U.S. Army to Build World’s Largest Metal 3D Printer for Ground Vehicle Production
10 May 2021: U.S. Army is going ahead with the “Jointless Hull Project,” the effort aims to provide improved production speeds, reduced production costs, reduced vehicle weight, greater vehicle performance and increased survivability.
The Jointless Hull Project is being contracted through LIFT, the Detroit-based, Department of Defense-supported national manufacturing innovation institute while the Michigan-based U.S. Army Combat Capabilities Development Command Ground Vehicle Systems Center, Ground Vehicle System Center (DEVCOM GVSC) is directing the technical program.
Monolithic hulls for combat vehicles have well-established advantages – especially in survivability and weight savings – but traditional manufacturing processes are not cost-effective or adaptable to full production, especially when multiple vehicle platforms are put into play.
Aaron LaLonde, Additive Manufacturing SME, U.S. ARMY – DEVCOM GVSC and the Army TPOC for the Jointless Hull Project, commented, “Advanced manufacturing methods that are capable of enabling innovative part designs and concepts have tremendous value in achieving part, component and, ultimately, vehicle concepts to provide warfighters and systems with leading performance advantages.”

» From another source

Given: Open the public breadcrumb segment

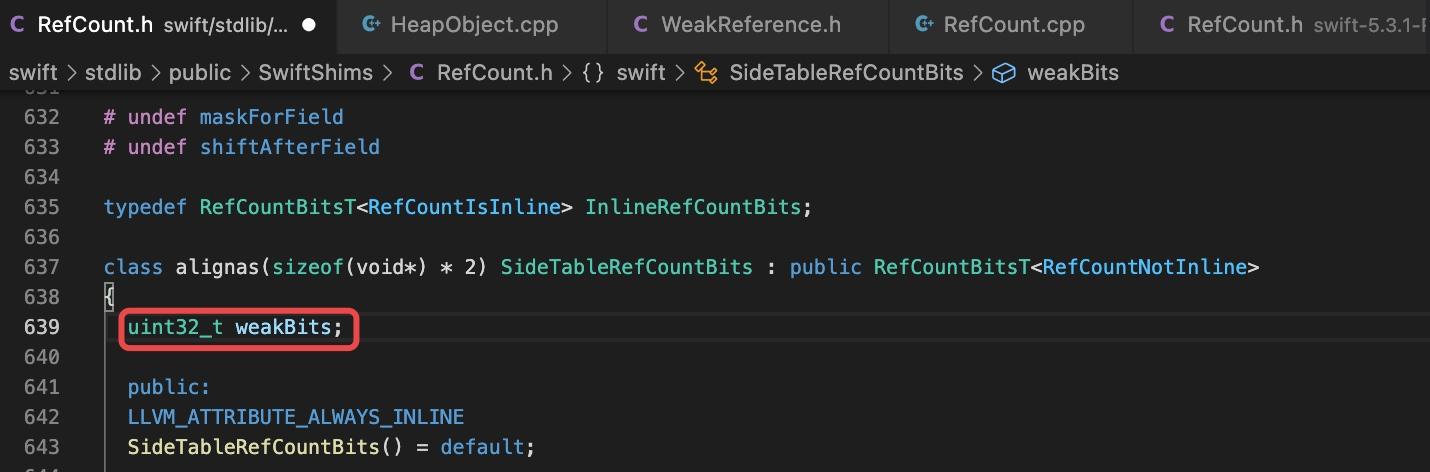Looking at the screenshot, I should click(200, 72).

“This is an ideal project for ASTRO America and its highly experienced team,” said Jason Gorey, ASTRO America’s Executive Director. “This is not a research project for either hardware, software or materials. This is a direct implementation project where we scale existing but advanced methodologies to the required hull-scale size. We will be working with equipment vendors as well as system integrators to deliver on this project.”